It is also quite fun to see people break out of their shells during our assemblies. They are very participation driven and we ask kids and adults to come up and dance or sing with us. At first, they are hesitant, then once a few of the other kids come up front, they immediately all want to join in the fun. It gets better as the assemblies go on as well, with more kids willing to come forward. At first I was hesitant to sing the song “Scoop that Poop” but once I saw that the kids loved it I found it was much easier to enjoy.

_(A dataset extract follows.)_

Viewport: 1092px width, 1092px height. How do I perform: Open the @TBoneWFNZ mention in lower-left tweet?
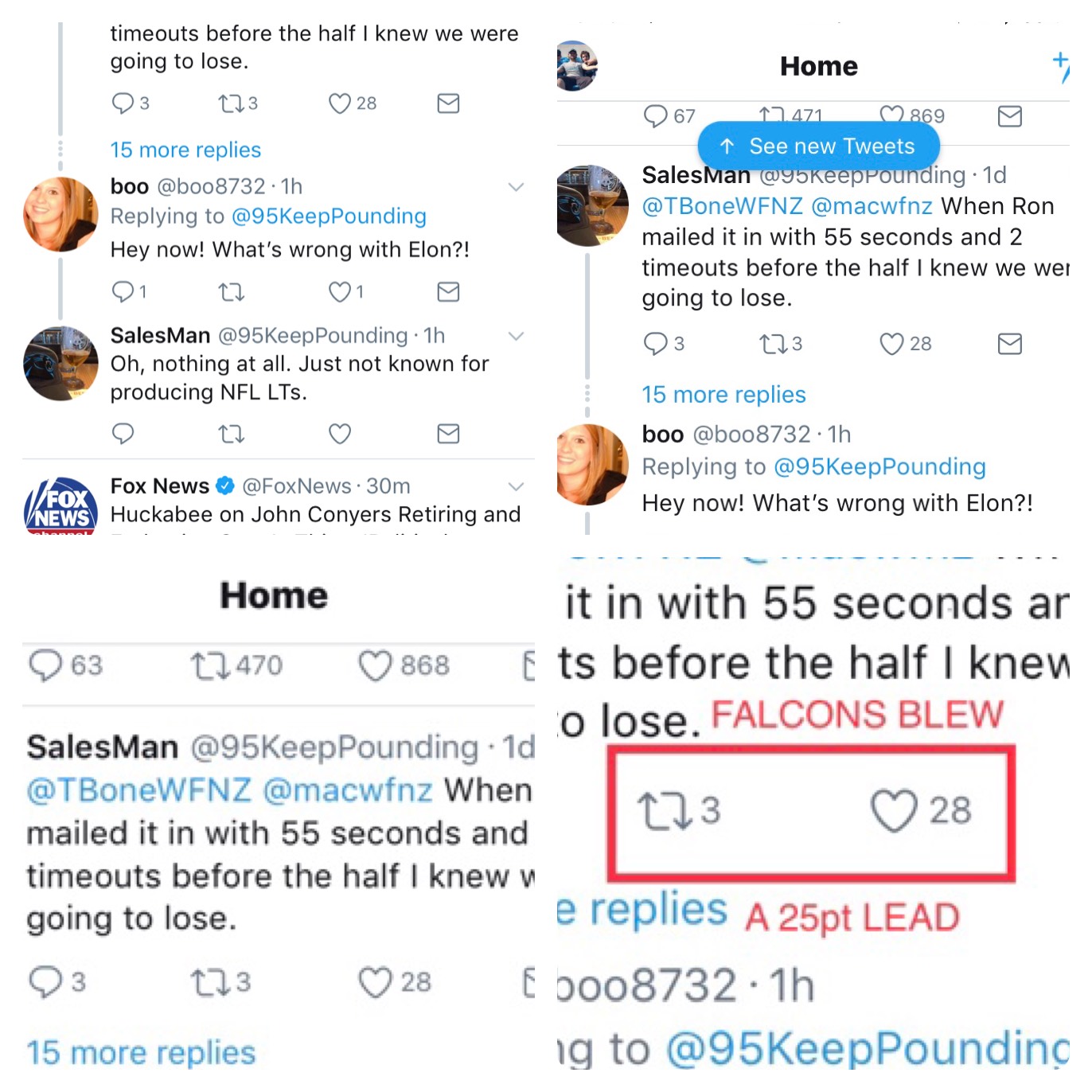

After the first few weeks of the internship, we started doing field work including midden counting, monarch observation, or nitrate level observation. I like almost every part of these activities (except when my waterproof boots get water in them because my jeans are so wet water leaks in through their tops). The field work experience helped the information I had been teaching come to life. As a chemist, I had limited previous exposure to outdoor scientific activities. This allowed me to see how ecosystems function in a way represented by numbers, as opposed to simple observation.

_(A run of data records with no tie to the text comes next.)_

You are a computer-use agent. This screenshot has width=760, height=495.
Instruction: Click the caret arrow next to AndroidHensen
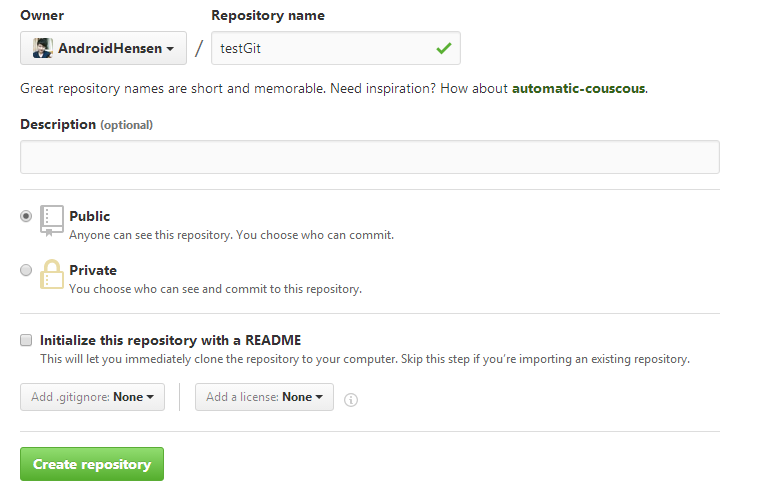pos(170,49)
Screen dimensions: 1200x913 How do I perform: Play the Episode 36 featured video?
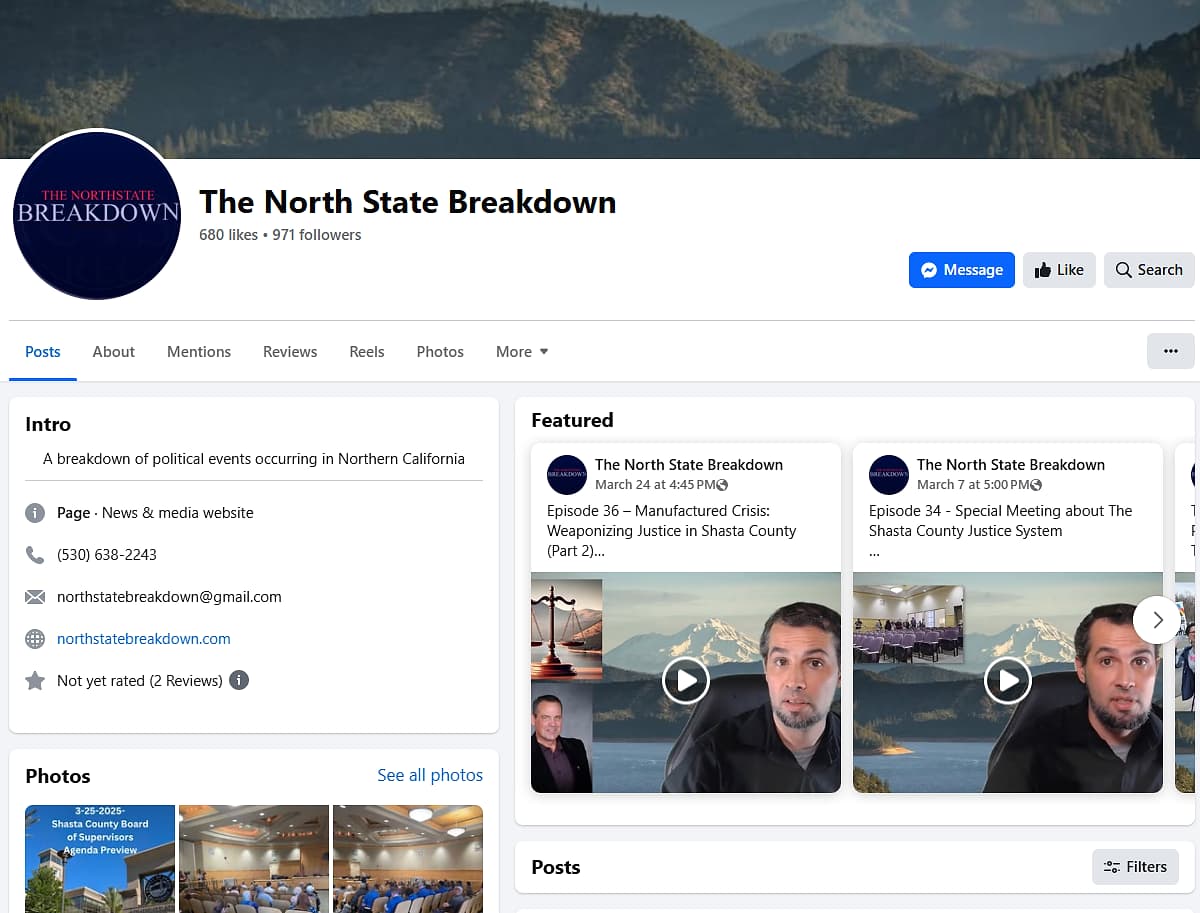[686, 682]
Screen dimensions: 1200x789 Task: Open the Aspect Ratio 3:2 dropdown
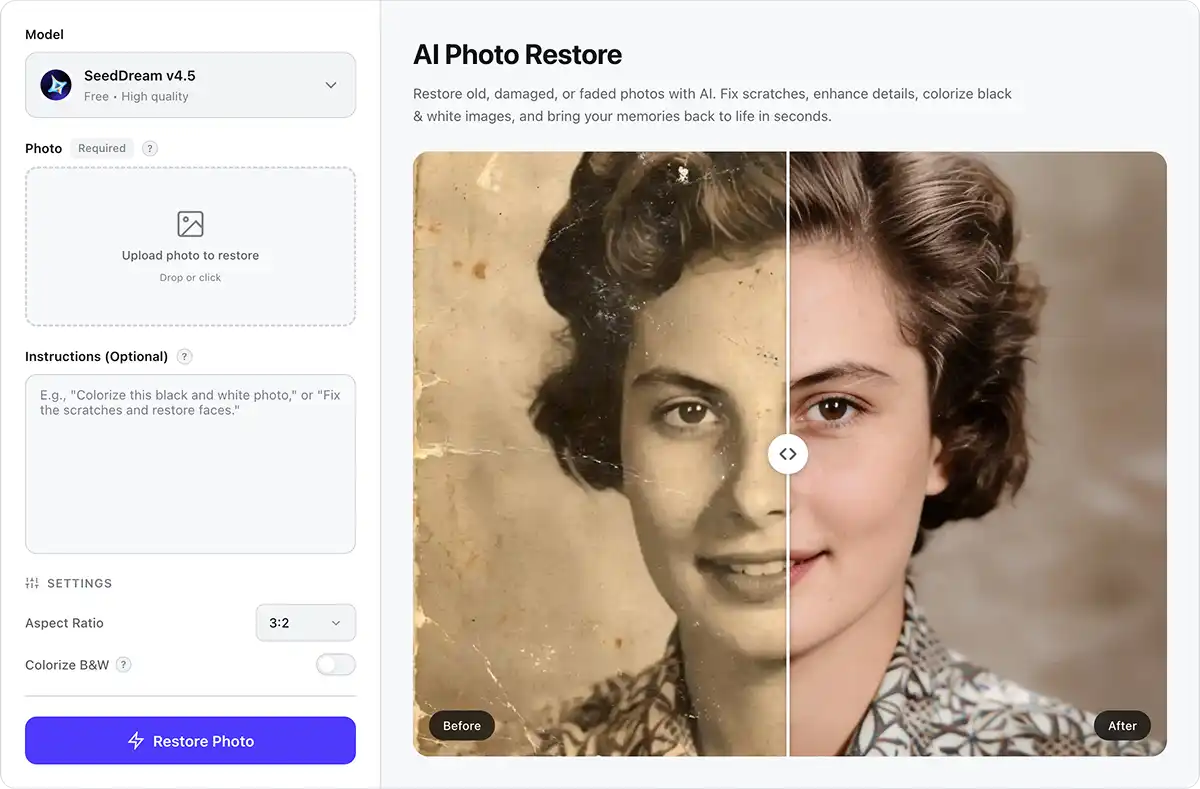305,622
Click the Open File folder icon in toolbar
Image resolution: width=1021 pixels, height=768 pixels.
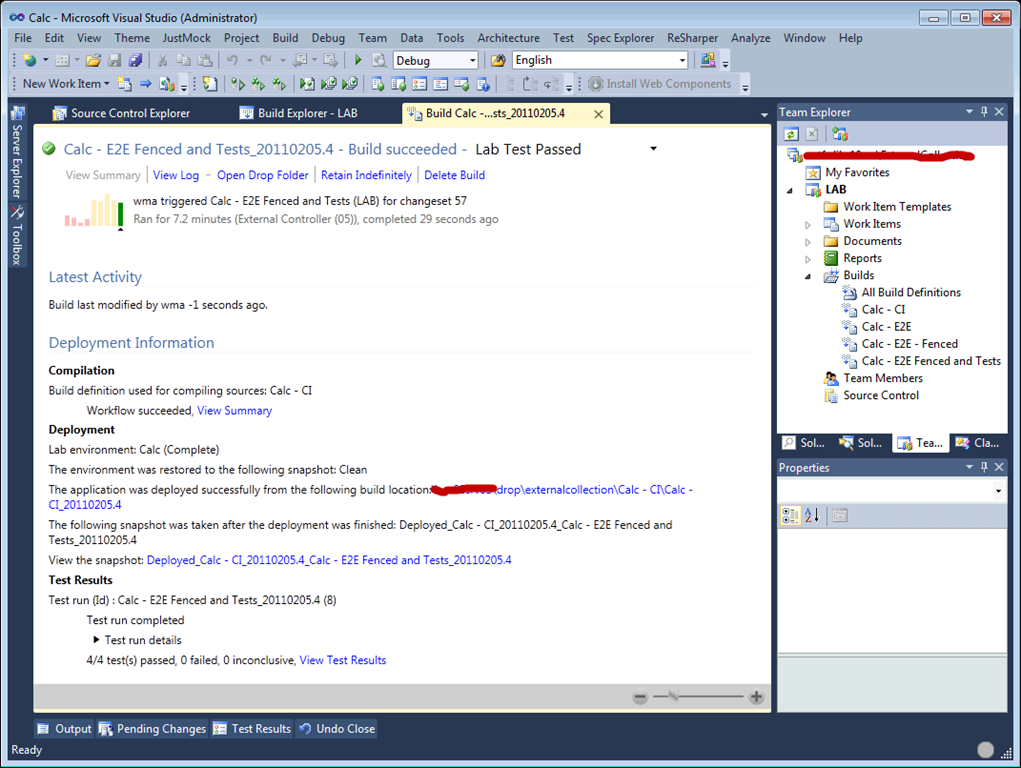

Photo 3I have also recently participated in going around to county fairs and farmer’s markets with our trailers to inform both adults and kids how to protect our environment. These events are fun because I get to directly engage with people who wish to learn about the things we are teaching.

Overall, I have been impressed with the diversity of how we present our information, even though we are presenting very similar information across all of our activities. I have been given the privilege to travel all across Iowa and see the various communities that we have. It is amazing to see everyone so passionate about what we are presenting. If these next few weeks are anything like the last couple months, I can’t wait to see what they have in store!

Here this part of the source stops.